With the petrodollar rush around that time came huge contracts for public works programmes, which were handed out to Western companies that were colluding in bribery. “A legal scam; a disguised form of capital flight,” is how Stephen Ellis, a leading scholar who had lived in West Africa, described the scheme to me. “Basically, the foreign companies made common cause with Nigerian politicians to rip off the Treasury, and for banks this was perfect. Because they could facilitate these repatriation deals between Western companies and the Nigerian elite … it was the start of an unending party of grand theft.” Zaire, similarly, introduced liberalisation measures at almost exactly the same time: removing price controls, eliminating subsidies, abolishing major import controls, cutting government expenditures and phasing out public sector companies in exchange for the purchase of debt by foreign investors.

Some forty-seven state companies were scheduled for liquidation or ‘reorganisation’ on commercial lines, including Air Zaire, the Compagnie Maritime Zairos and Petrozaire.

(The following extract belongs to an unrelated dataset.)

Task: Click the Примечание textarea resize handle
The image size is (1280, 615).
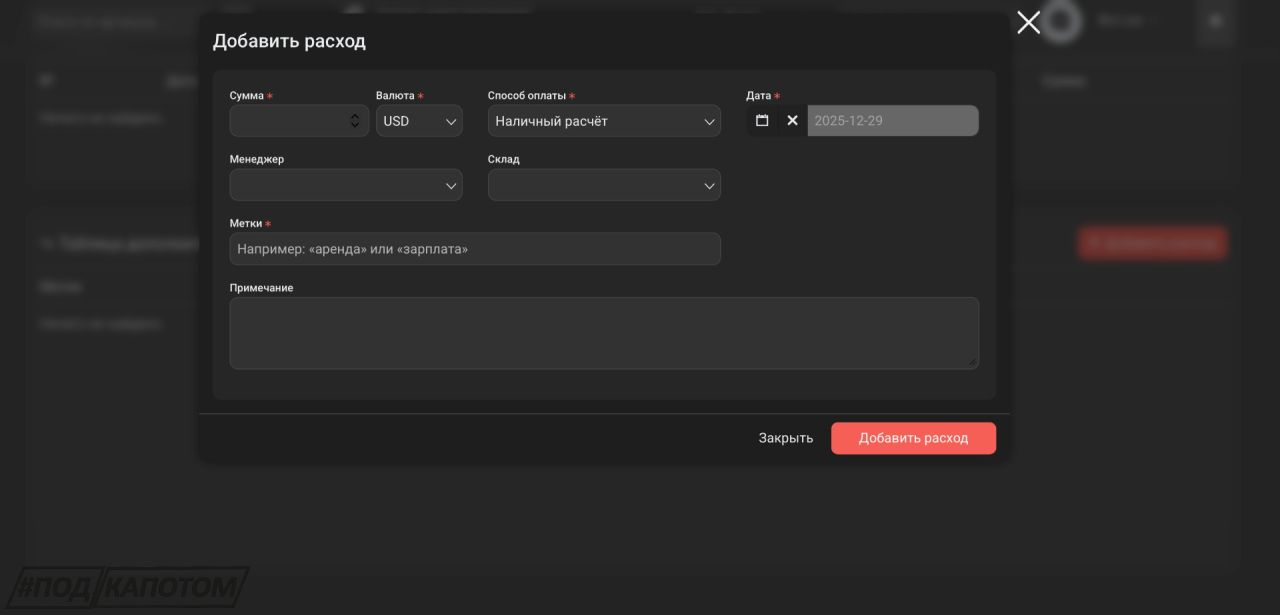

And the red carpet was rolled out for foreign investors, with the free repatriation of profits permitted for the first time in a decade. With unemployment and the price of basic goods rising sharply and the black market legalised, Ronald Reagan publicly expressed his “admiration” for Zaire’s efforts.

However, generating foreign investment, either for new projectsor to purchase the established companies, was still something of a problem. In May 1982, when Zaire’s kleptocrat Mobutu Sese Seko’s appalling human-rights record finally convinced the US Congress to cut off economic ties, Zaire restored diplomatic relations with Israel, which promised to fill the gap and to help Zaire in its relations with the US. Realising that restoring ties with Israel had cost him $350 million in Arab aid, Mobutu promptly signed technical operation agreements with Israel and a deal giving special legal protection to Israeli investments. In return, the Israel lobby to the US pushed Congress to step up American investment in Zaire.

What he was doing to the economy, Mobutu was also doing to public security and law enforcement – turning them into his own fiefdom. From Israel, Zaire also received more of that weaponry from PLO stockpiles that apparently rivalled those of the Bolshevik Red Army. In essence, Israeli advisors and Western military equipment created an elite unit to protect Mobutu – from his own army.

What Congolese citizens were witnessing was a consolidation of power in the hands of one man – the creation of a police state and the birth of a dictatorship. Israel had authorised a multi-million dollar plan to reorganise, retrain and re-equip the Congolese security forces from top to bottom, under the control of Mobutu, to suppress any form of protest against his continued rule. It was an extraordinary gift. The instrument was the loan back securitisation scheme.